Task data:

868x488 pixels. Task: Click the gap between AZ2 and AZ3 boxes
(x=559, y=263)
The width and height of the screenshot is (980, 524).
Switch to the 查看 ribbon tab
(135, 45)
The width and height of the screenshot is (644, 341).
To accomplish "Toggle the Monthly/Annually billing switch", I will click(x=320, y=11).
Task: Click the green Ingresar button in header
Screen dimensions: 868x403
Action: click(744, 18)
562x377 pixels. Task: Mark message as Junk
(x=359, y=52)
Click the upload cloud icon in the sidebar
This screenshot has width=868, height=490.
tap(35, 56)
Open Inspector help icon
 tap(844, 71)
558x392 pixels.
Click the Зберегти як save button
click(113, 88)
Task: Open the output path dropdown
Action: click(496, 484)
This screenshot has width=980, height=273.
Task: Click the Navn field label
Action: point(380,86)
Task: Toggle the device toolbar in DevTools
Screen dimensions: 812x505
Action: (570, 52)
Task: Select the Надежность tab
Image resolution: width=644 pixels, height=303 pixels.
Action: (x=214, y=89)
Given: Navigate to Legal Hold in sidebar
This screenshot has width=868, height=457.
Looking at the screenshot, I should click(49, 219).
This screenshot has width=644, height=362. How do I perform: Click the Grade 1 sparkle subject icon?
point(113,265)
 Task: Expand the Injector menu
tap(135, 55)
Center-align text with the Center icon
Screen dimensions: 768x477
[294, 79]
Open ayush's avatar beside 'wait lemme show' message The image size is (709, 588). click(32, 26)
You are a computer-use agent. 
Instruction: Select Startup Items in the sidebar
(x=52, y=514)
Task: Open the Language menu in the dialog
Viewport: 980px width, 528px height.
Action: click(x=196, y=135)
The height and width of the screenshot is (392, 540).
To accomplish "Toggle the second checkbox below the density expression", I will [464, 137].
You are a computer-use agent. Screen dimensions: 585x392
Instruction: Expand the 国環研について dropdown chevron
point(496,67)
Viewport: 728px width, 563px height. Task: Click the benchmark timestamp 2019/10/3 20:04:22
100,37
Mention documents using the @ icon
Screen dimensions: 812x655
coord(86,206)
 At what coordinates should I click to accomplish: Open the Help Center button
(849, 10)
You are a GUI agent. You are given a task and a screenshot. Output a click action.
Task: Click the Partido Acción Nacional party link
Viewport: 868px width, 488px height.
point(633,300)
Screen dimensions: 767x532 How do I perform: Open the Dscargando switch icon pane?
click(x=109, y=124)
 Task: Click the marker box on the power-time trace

Task instructions:
For the entries shown above, give the number of lines that include the word "agent", without any other text.

Result:
3